Kurzbeschreibung

Unter dem Druck der wachsenden Arbeiterproteste in Ost-Berlin erklärt das ZK der SED am 16. Juni 1953, dass die Steigerung der Arbeitsnormen in der DDR-Wirtschaft zwar notwendig sei, aber nicht mehr in Form der ministeriellen Anordnung von Ende Mai, sondern durch Überzeugung freiwillig erreicht werden solle. Damit hofft man, den Protesten die Grundlage zu entziehen.

Aus der Erklärung des Politbüros des Zentralkomitees der SED (16. Juni 1953)

Quelle

1. Der Aufbau eines neuen Lebens und die Verbesserung der Lebensbedingungen sind einzig und allein auf der Grundlage der Erhöhung der Arbeitsproduktivität und der Steigerung der Produktion möglich. Nur die Verwirklichung der alten Losung unserer Partei „Mehr produzieren – besser leben“ hat zur Wiederherstellung und zur schnellen Entwicklung der Volkswirtschaft der DDR nach dem Kriege geführt. Dieser Weg war und bleibt der einzig richtige Weg.

Deshalb ist das Politbüro der Auffassung, daß die Initiative der fortgeschrittensten Arbeiter, die freiwillig zur Erhöhung der Arbeitsnormen übergegangen sind, ein wichtiger Schritt auf dem Wege zum Aufbau eines neuen Lebens ist, der dem gesamten Volk den Ausweg aus den bestehenden Schwierigkeiten weist.

Das Politbüro ist dabei der Meinung, daß eine der wichtigsten Aufgaben der Betriebsleiter, der Partei- und Gewerkschaftsorganisationen darin besteht, Maßnahmen zur Verbesserung der Arbeitsorganisation und der Produktion zu ergreifen, damit in der nächsten Zeit der Lohn der Arbeiter, die ihre Normen erhöht haben, gesteigert werden kann.

2. Das Politbüro hält es zugleich für völlig falsch, die Erhöhung der Arbeitsnormen in den Betrieben der volkseigenen Industrie um 10 Prozent auf administrativem Wege durchzuführen.

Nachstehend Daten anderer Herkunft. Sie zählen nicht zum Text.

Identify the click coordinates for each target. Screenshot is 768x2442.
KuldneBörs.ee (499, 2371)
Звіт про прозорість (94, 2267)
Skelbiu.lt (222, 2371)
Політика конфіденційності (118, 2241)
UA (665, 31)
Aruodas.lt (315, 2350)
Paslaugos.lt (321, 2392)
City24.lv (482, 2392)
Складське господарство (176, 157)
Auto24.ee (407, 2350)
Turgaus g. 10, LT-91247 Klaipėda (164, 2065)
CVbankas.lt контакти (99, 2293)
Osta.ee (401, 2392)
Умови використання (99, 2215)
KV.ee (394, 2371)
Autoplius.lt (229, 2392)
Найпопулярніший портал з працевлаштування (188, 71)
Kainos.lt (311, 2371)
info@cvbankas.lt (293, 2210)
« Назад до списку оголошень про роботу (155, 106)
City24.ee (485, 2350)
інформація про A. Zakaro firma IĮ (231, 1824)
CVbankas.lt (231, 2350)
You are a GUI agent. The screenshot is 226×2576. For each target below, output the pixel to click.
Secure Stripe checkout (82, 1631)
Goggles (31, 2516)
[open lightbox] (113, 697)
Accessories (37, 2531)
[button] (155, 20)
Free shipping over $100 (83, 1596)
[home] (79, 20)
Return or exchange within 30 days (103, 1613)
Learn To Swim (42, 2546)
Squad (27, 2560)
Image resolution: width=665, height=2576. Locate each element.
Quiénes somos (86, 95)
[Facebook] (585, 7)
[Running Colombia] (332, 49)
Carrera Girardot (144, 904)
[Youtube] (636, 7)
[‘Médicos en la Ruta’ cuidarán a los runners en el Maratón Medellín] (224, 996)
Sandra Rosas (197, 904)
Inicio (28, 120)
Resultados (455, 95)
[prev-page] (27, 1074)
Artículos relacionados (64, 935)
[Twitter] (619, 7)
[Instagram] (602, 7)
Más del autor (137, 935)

Die Erhöhung der Arbeitsnormen darf und kann nicht mit administrativen Methoden durchgeführt werden, sondern einzig und allein auf der Grundlage der Überzeugung und der Freiwilligkeit.

3. Es wird vorgeschlagen, die von den einzelnen Ministerien angeordnete obligatorische Erhöhung der Arbeitsnormen als unrichtig aufzugeben. Der Beschluß der Regierung vom 25. Mai 1953 ist gemeinsam mit den Gewerkschaften zu überprüfen.

Quelle: „Erklärung des Politbüros des ZK der SED zur Normenfrage“ (16. Juni 1953), Neues Deutschland (17. June 1953). Mit freundlicher Genehmigung der Neues Deutschland Druckerei und Verlag GmbH Berlin. Auch abgedruckt in Ernst Deuerlein, Hrsg., DDR. München 1966, S. 134.